*What you need to do:*
Copy out the data in full and exactly, passing over the pictures.

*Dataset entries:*
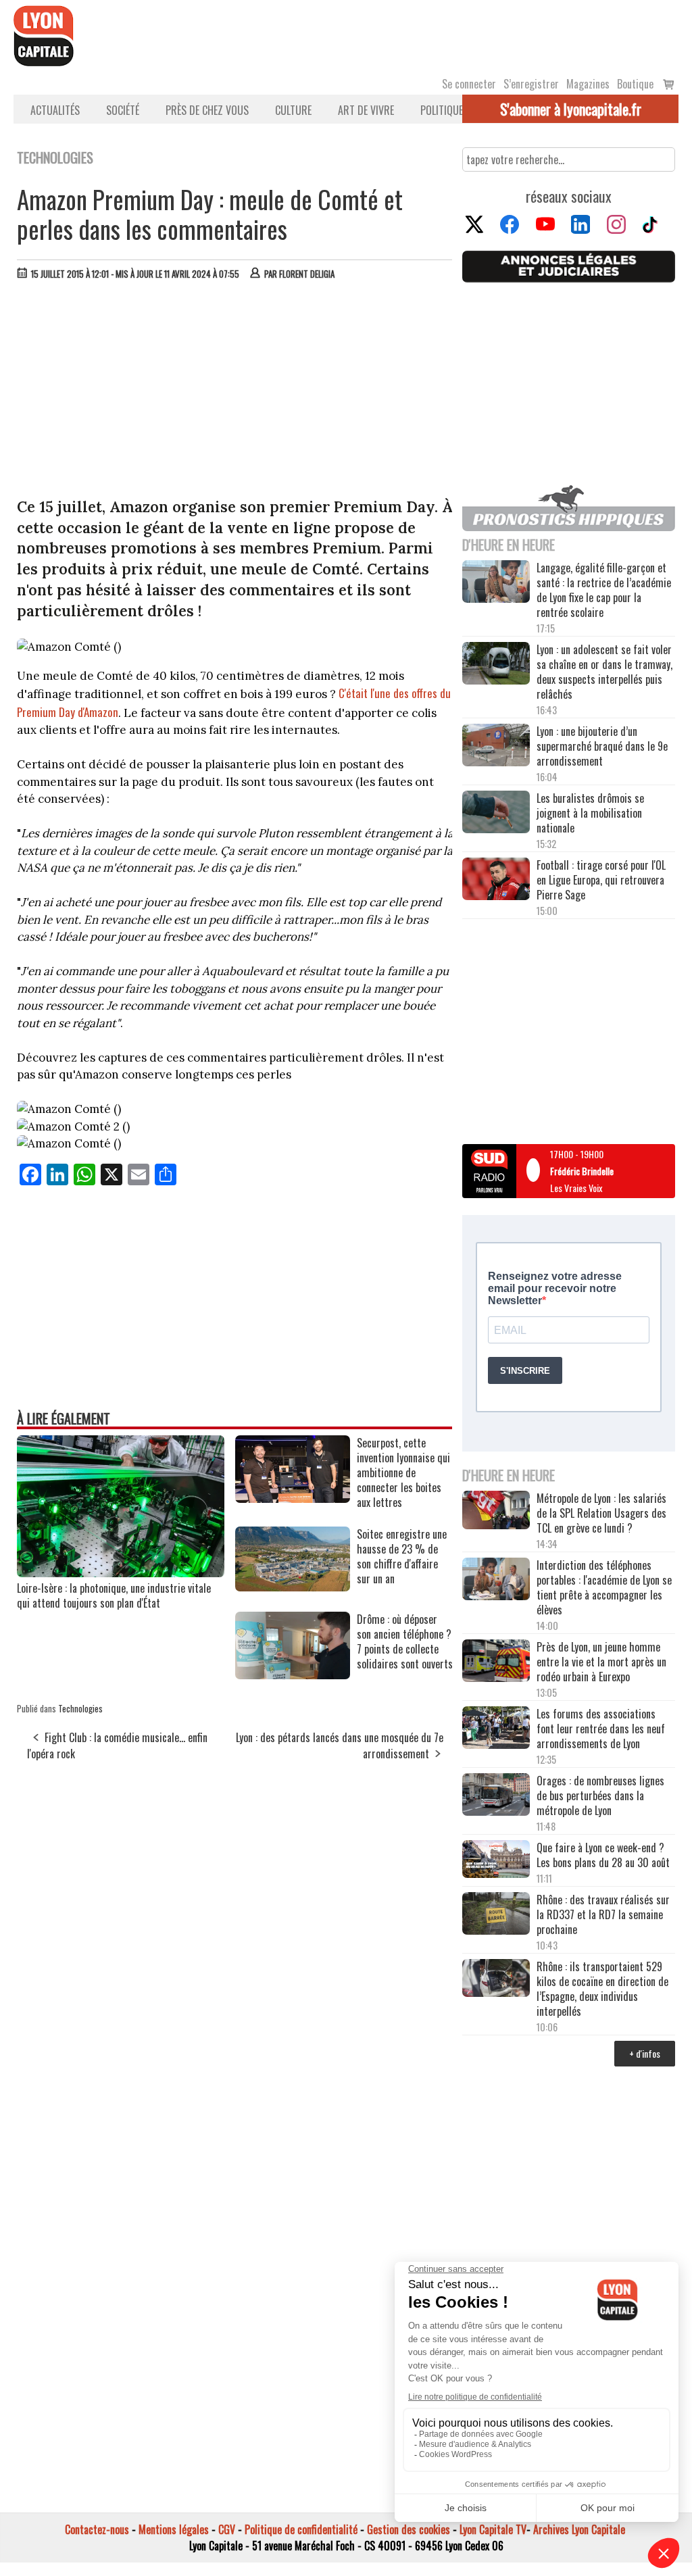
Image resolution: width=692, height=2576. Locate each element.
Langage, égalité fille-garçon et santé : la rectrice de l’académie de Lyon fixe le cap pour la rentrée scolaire (604, 590)
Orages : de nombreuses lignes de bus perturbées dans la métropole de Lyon (600, 1795)
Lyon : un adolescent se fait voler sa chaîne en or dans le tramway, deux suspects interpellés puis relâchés (604, 671)
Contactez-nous (97, 2529)
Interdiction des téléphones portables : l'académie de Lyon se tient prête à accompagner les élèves (604, 1587)
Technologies (80, 1708)
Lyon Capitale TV (493, 2529)
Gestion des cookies (408, 2529)
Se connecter (469, 84)
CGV (226, 2529)
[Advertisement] (235, 392)
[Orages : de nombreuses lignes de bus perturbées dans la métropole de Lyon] (496, 1795)
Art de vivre (366, 110)
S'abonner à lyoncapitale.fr (570, 109)
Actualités (55, 110)
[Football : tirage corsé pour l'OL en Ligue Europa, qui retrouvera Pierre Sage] (496, 880)
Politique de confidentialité (301, 2529)
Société (122, 110)
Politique (441, 110)
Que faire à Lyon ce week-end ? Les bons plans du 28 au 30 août (603, 1855)
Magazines (588, 84)
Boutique (635, 84)
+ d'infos (644, 2053)
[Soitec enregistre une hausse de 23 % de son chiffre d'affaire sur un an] (292, 1587)
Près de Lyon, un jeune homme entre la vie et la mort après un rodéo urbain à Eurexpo (601, 1661)
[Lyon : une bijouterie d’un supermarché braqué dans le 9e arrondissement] (496, 746)
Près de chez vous (207, 110)
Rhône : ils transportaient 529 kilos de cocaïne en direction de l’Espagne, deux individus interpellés (602, 1988)
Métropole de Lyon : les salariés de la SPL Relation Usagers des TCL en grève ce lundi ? (601, 1513)
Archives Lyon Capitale (579, 2529)
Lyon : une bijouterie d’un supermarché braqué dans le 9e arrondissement (602, 746)
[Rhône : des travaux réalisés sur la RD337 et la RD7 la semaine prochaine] (496, 1914)
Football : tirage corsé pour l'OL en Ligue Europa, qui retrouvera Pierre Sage (601, 880)
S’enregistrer (531, 84)
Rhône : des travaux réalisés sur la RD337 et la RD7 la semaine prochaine (603, 1914)
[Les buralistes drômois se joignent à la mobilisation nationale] (496, 813)
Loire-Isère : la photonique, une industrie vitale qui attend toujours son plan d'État (114, 1595)
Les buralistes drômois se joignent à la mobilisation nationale (590, 813)
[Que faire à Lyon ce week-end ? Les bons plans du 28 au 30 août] (496, 1860)
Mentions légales (174, 2529)
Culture (293, 110)
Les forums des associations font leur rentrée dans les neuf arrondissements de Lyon (601, 1728)
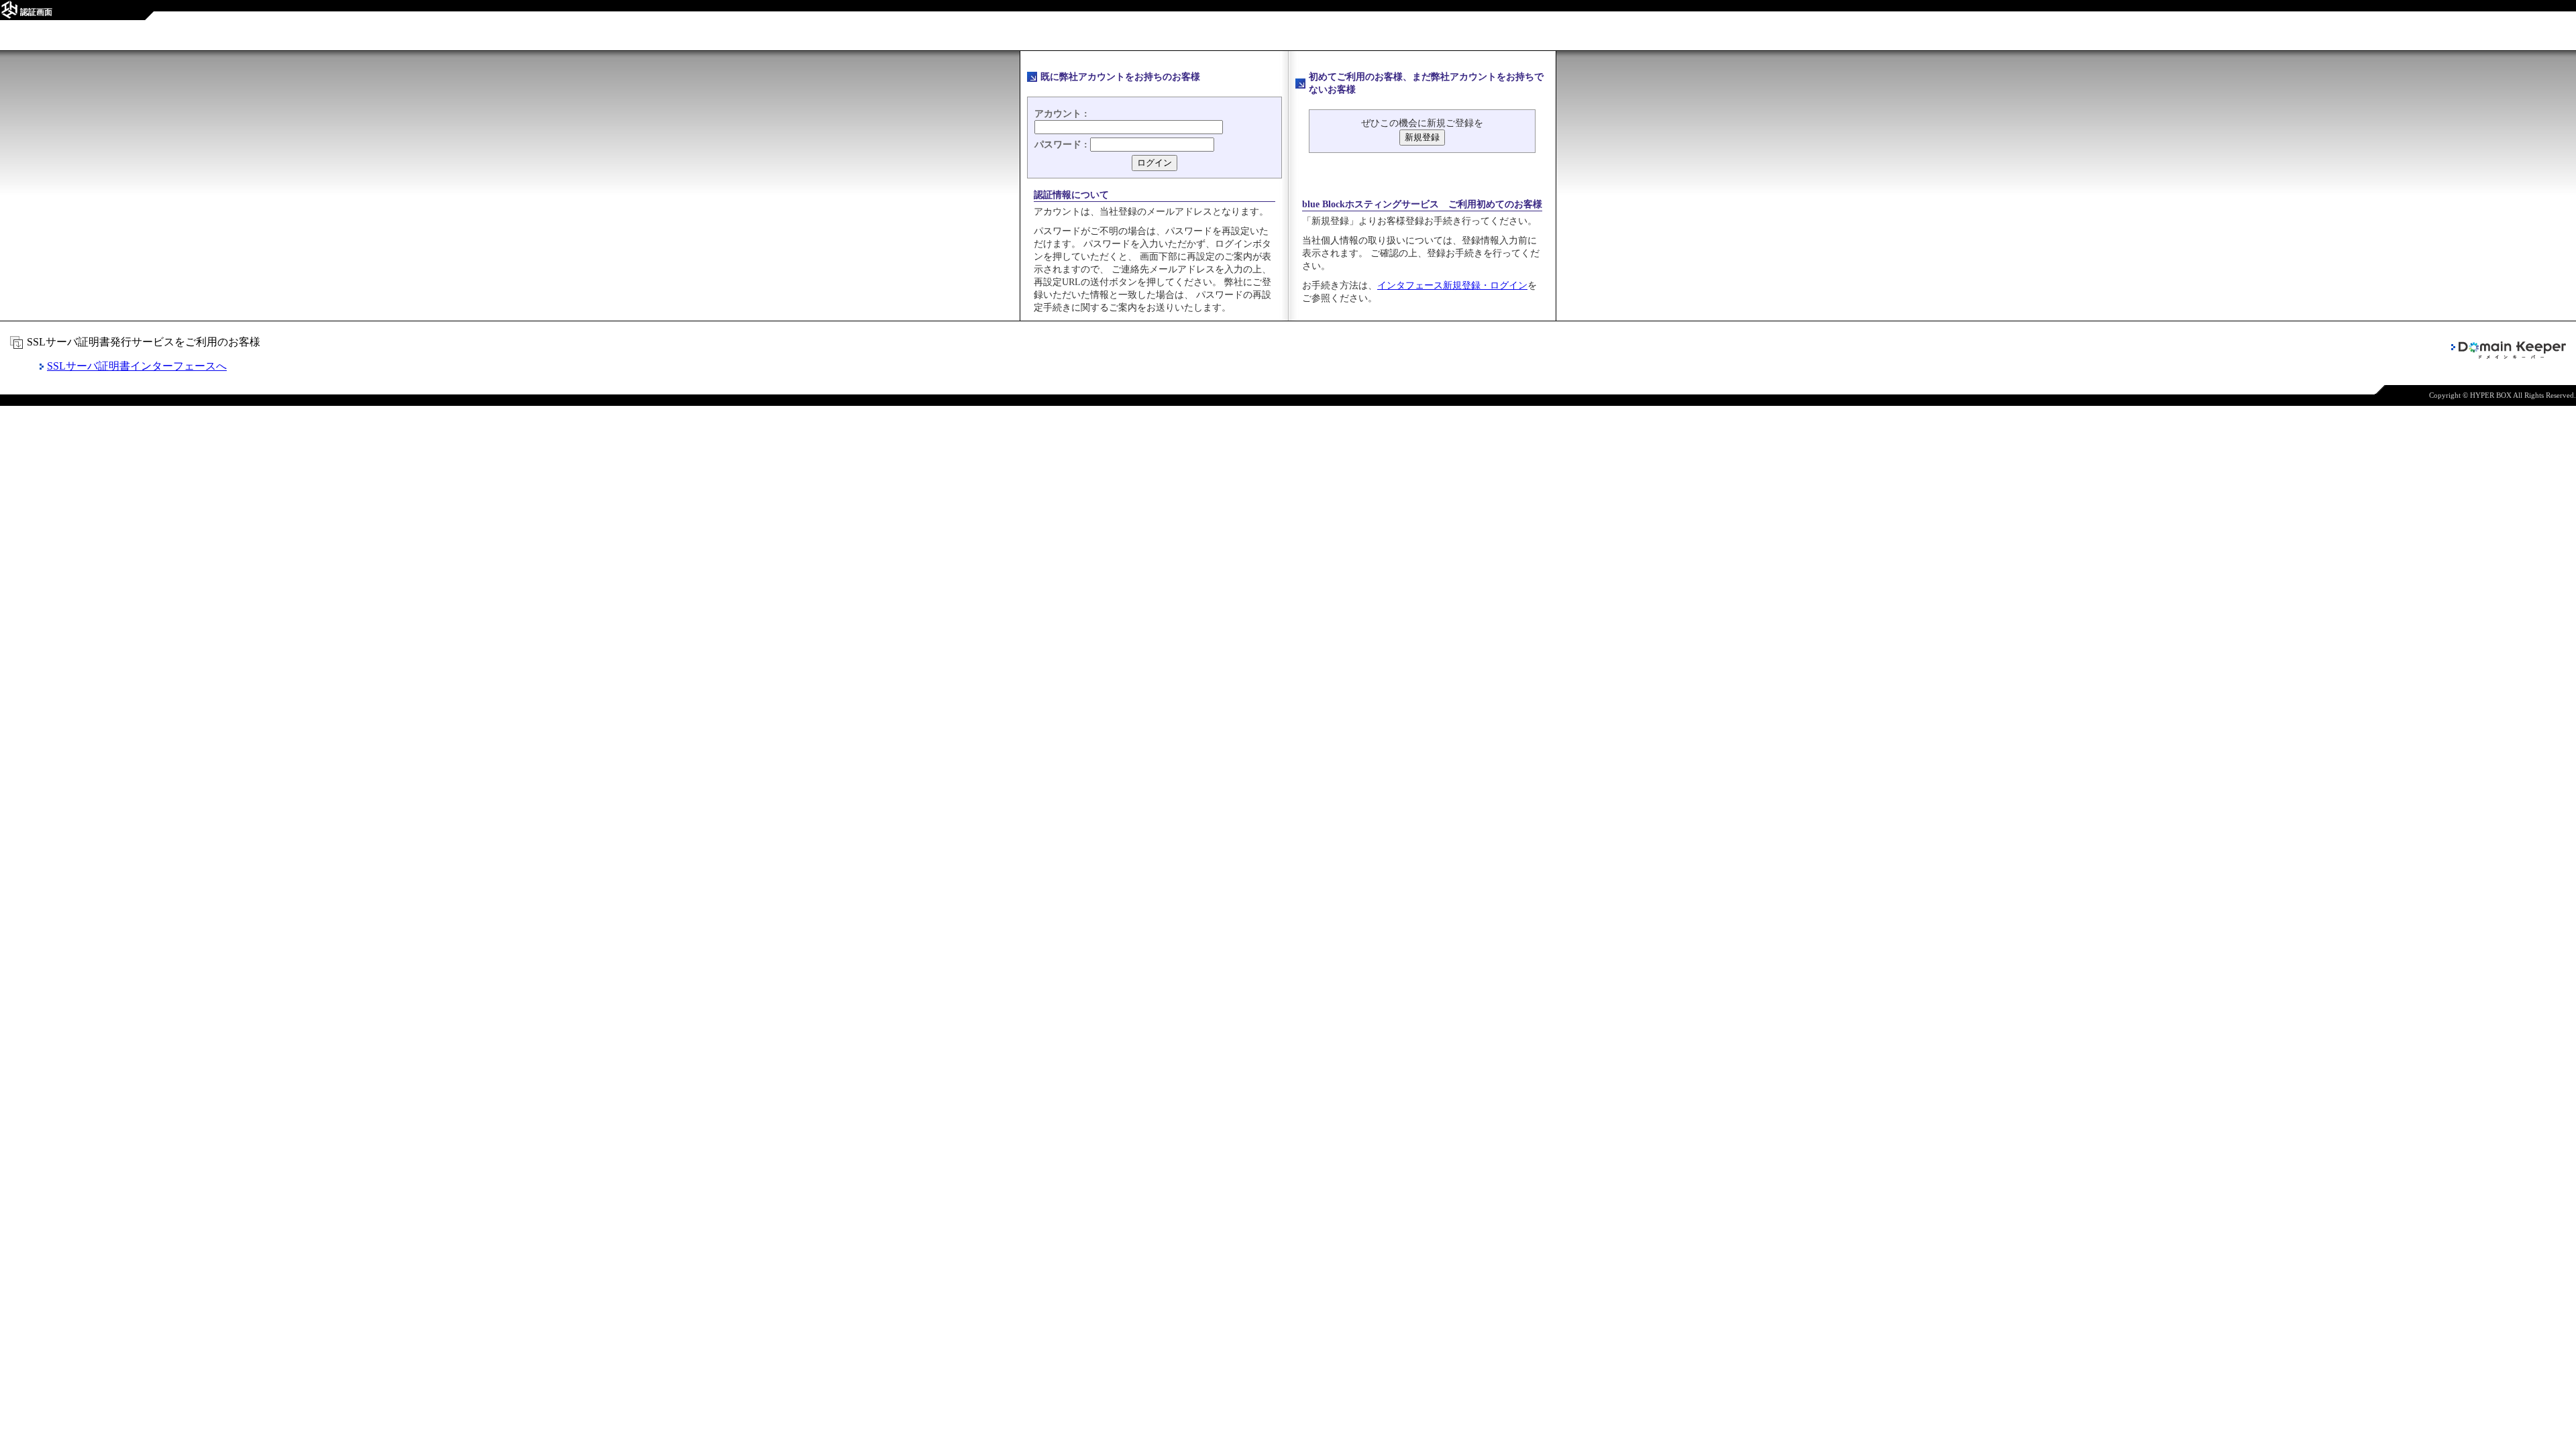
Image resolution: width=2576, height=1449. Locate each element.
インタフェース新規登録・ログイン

*Written solution:*
Image resolution: width=692, height=2576. Locate each element.
Langage, égalité fille-garçon et santé : la rectrice de l’académie de Lyon fixe le cap pour la rentrée scolaire (604, 590)
Orages : de nombreuses lignes de bus perturbées dans la métropole de Lyon (600, 1795)
Lyon : un adolescent se fait voler sa chaîne en or dans le tramway, deux suspects interpellés puis relâchés (604, 671)
Contactez-nous (97, 2529)
Interdiction des téléphones portables : l'académie de Lyon se tient prête à accompagner les élèves (604, 1587)
Technologies (80, 1708)
Lyon Capitale TV (493, 2529)
Gestion des cookies (408, 2529)
Se connecter (469, 84)
CGV (226, 2529)
[Advertisement] (235, 392)
[Orages : de nombreuses lignes de bus perturbées dans la métropole de Lyon] (496, 1795)
Art de vivre (366, 110)
S'abonner à lyoncapitale.fr (570, 109)
Actualités (55, 110)
[Football : tirage corsé pour l'OL en Ligue Europa, qui retrouvera Pierre Sage] (496, 880)
Politique de confidentialité (301, 2529)
Société (122, 110)
Politique (441, 110)
Que faire à Lyon ce week-end ? Les bons plans du 28 au 30 août (603, 1855)
Magazines (588, 84)
Boutique (635, 84)
+ d'infos (644, 2053)
[Soitec enregistre une hausse de 23 % de son chiffre d'affaire sur un an] (292, 1587)
Près de Lyon, un jeune homme entre la vie et la mort après un rodéo urbain à Eurexpo (601, 1661)
[Lyon : une bijouterie d’un supermarché braqué dans le 9e arrondissement] (496, 746)
Près de chez vous (207, 110)
Rhône : ils transportaient 529 kilos de cocaïne en direction de l’Espagne, deux individus interpellés (602, 1988)
Métropole de Lyon : les salariés de la SPL Relation Usagers des TCL en grève ce lundi ? (601, 1513)
Archives Lyon Capitale (579, 2529)
Lyon : une bijouterie d’un supermarché braqué dans le 9e arrondissement (602, 746)
[Rhône : des travaux réalisés sur la RD337 et la RD7 la semaine prochaine] (496, 1914)
Football : tirage corsé pour l'OL en Ligue Europa, qui retrouvera Pierre Sage (601, 880)
S’enregistrer (531, 84)
Rhône : des travaux réalisés sur la RD337 et la RD7 la semaine prochaine (603, 1914)
[Les buralistes drômois se joignent à la mobilisation nationale] (496, 813)
Loire-Isère : la photonique, une industrie vitale qui attend toujours son plan d'État (114, 1595)
Les buralistes drômois se joignent à la mobilisation nationale (590, 813)
[Que faire à Lyon ce week-end ? Les bons plans du 28 au 30 août] (496, 1860)
Mentions légales (174, 2529)
Culture (293, 110)
Les forums des associations font leur rentrée dans les neuf arrondissements de Lyon (601, 1728)
Image resolution: width=2576, height=1449. Locate each element.
インタフェース新規登録・ログイン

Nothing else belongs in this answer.